• [Extract]:
# SMOKE HOLLOW customer service...WOW!



## xtexan (Sep 14, 2007)

I posted yesterday about heat problems I was having w/ my new Smoke Hollow smoker. (I was having difficulty getting the heat down to 225*-250*)

I decided to contact the manafacturer to see if they could help me, truthfully I didn't expect much help,as I haven't experienced good customer service lately. Well to my surprise someone from the company contacted me within an hour!!! I spoke to a very nice gentleman who quickly resolved my problem.

I have to say that this is the best customer service that I have ever received, and I would recommend the smoker and the company to anyone!


----------



## Dutch (Sep 14, 2007)

That's great to here XT. Here at work, I try to get my security staff focused on Customer Service by responding promptly (and with a good attitude) to our clients needs. A lot of the time when I deal with "Customer Service" it leaves me thinking it's "Cuss some more" service.

• [Given records]:

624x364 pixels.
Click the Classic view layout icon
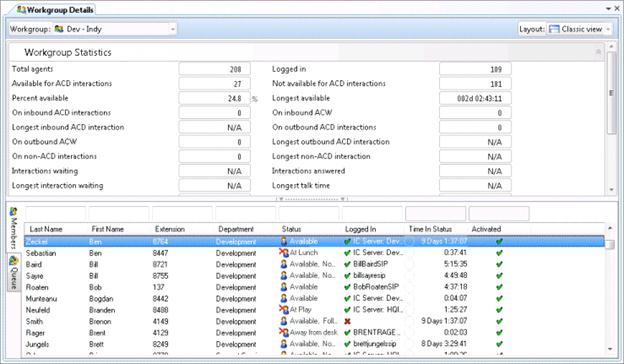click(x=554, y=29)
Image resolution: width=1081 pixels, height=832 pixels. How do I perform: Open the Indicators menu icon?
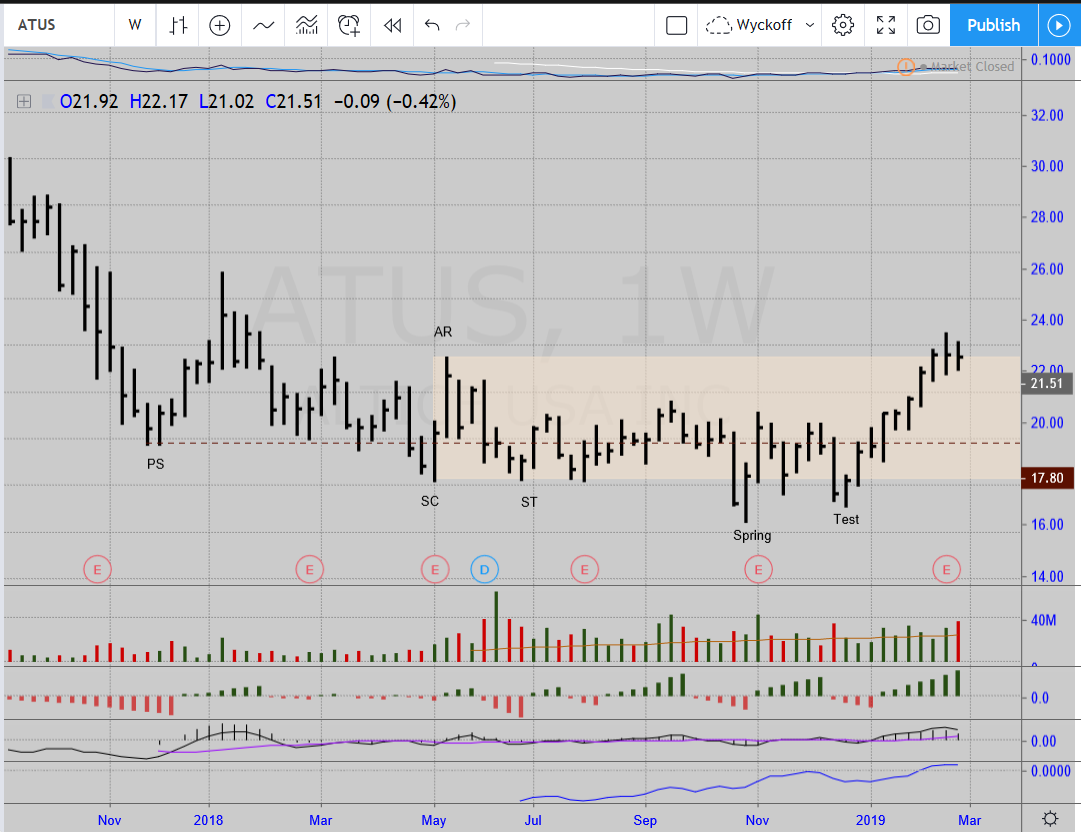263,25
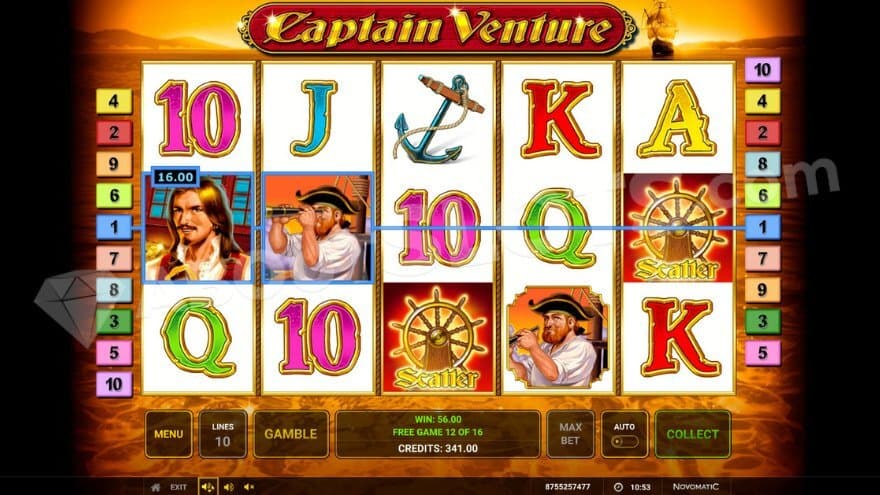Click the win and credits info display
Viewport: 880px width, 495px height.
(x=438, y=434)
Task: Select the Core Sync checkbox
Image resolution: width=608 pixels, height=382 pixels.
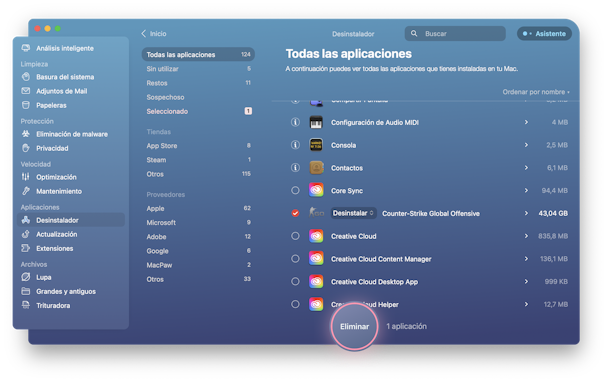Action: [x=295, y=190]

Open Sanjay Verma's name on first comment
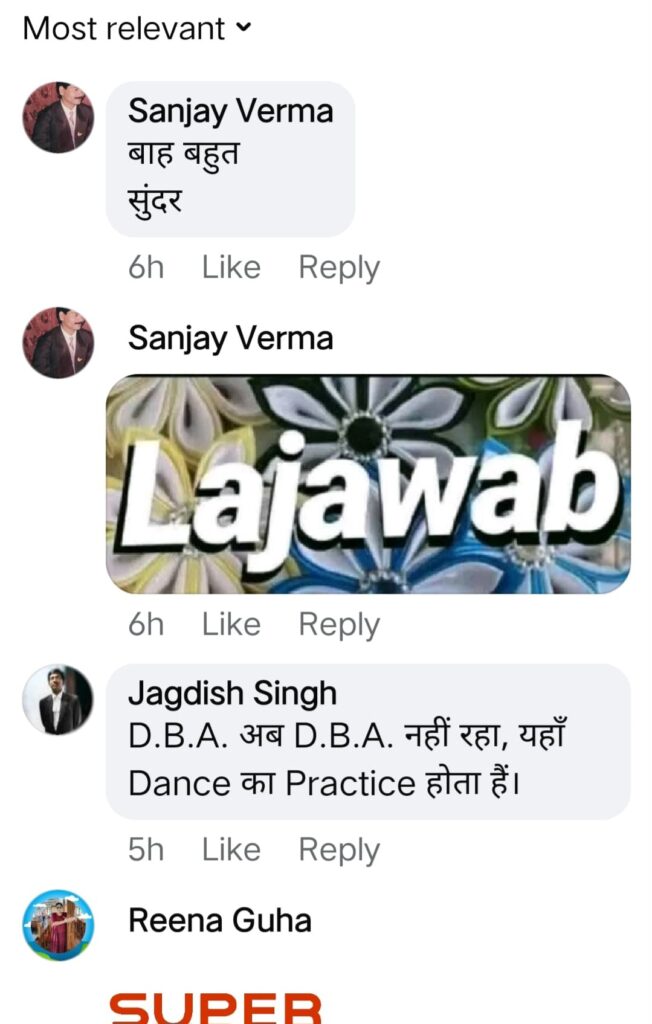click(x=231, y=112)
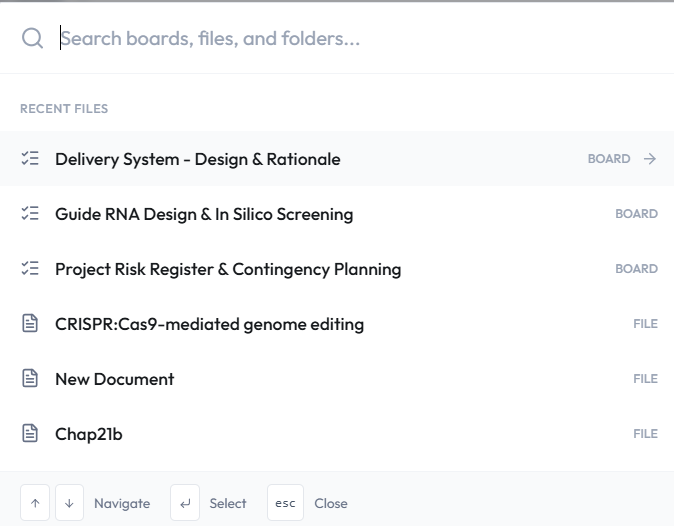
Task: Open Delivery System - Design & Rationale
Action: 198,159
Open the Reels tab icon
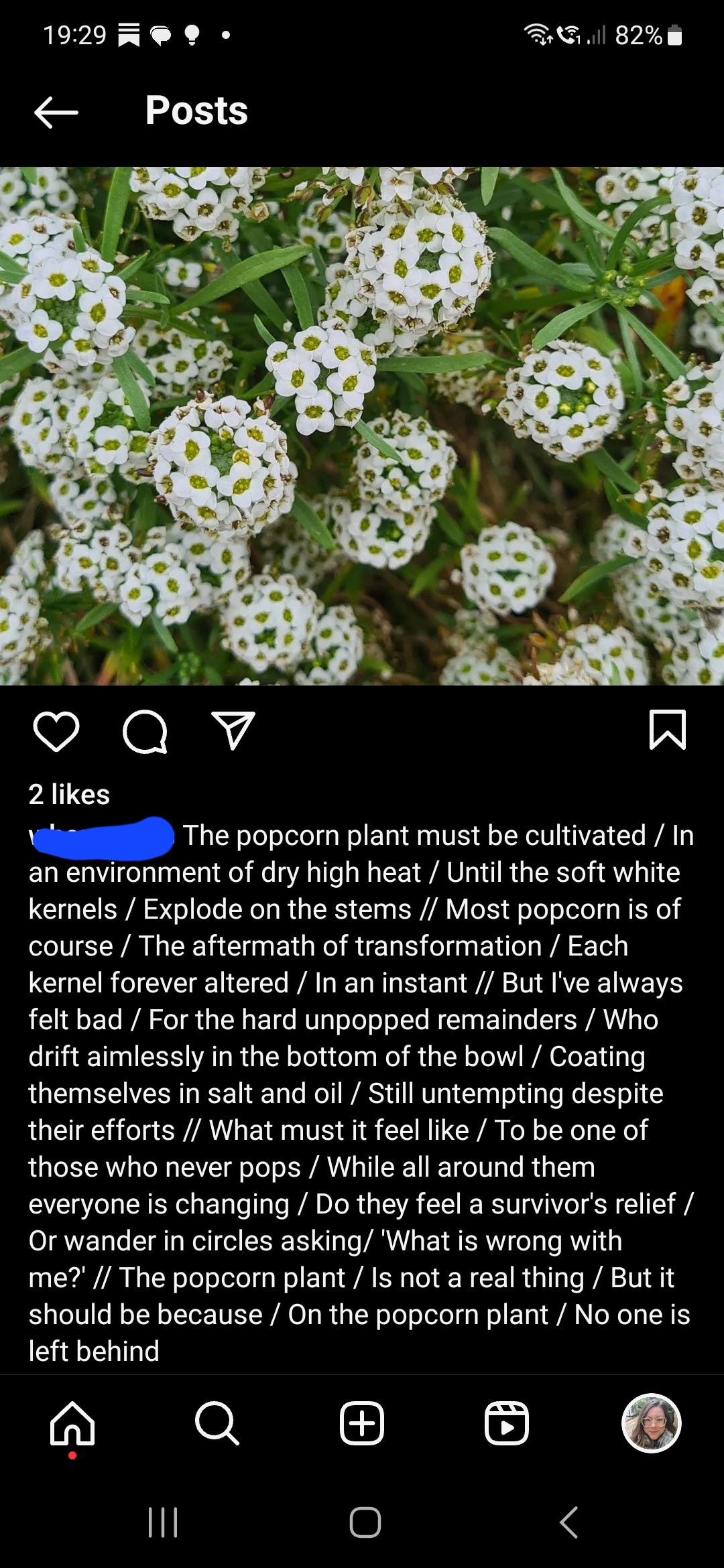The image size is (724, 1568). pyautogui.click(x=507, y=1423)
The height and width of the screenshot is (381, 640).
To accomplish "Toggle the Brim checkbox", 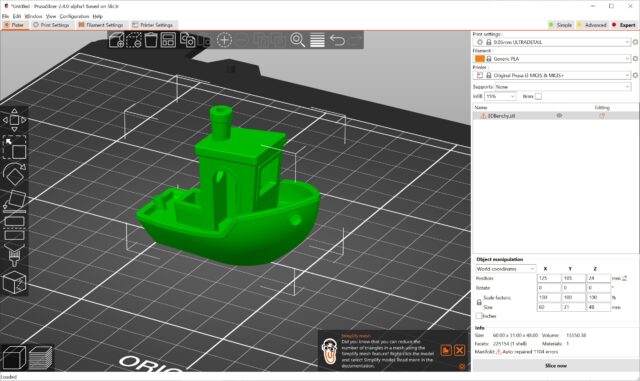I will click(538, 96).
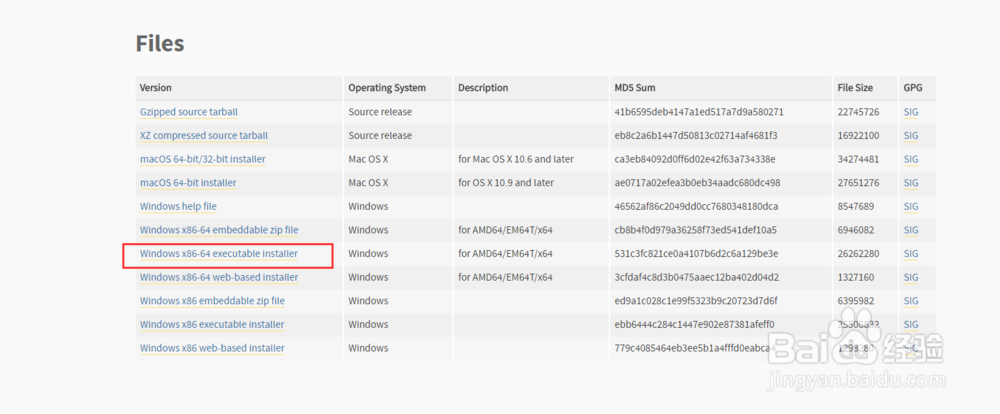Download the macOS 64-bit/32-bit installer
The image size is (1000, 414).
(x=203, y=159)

• [Challenges]:
1. Copy the records word for word, beginning with their first line and stopping after the line that contains "The image size is (724, 1568).". Leave the pictures out of your copy.
2. Continue the forum thread about Smoke Hollow customer service from the point where it stops.

• [Exercise results]:
1.
624x364 pixels.
Click the Classic view layout icon
click(x=554, y=29)
Image resolution: width=1081 pixels, height=832 pixels. How do I perform: Open the Indicators menu icon?
263,25
Click the win and credits info display
Viewport: 880px width, 495px height.
(x=438, y=434)
Task: Select the Core Sync checkbox
Image resolution: width=608 pixels, height=382 pixels.
Action: [x=295, y=190]

Open Sanjay Verma's name on first comment
click(x=231, y=112)
Task: Open Delivery System - Design & Rationale
Action: 198,159
Open the Reels tab icon
The image size is (724, 1568). pyautogui.click(x=507, y=1423)

2.
----------



## xtexan (Sep 14, 2007)

Amen Dutch!


----------



## mavadakin (Nov 28, 2007)

I JUST BOUGHT A CHEAPO SMOKEHOLLOW SMOKER AND USED IT FOR MY TURKEY THIS PAST THURSDAY..MY FIRST ATTEMT WITH THIS ELETRIC WAS I COULDNT GET ENOUGH HEAT..SO I CALLED CUSTOMER SERVICE AND NOT ONLY DID THEY MAKE A GOOD RECOMANDATION TO FIX THE PROBLEM THEY SENT ME A FREE COVER AS WELL..


----------



## bbq bubba (Nov 28, 2007)

Are you gonna tell us the fix or leave us hanging???
I'd also like the contact you have, maybe they could help me repair mine since it burned up!!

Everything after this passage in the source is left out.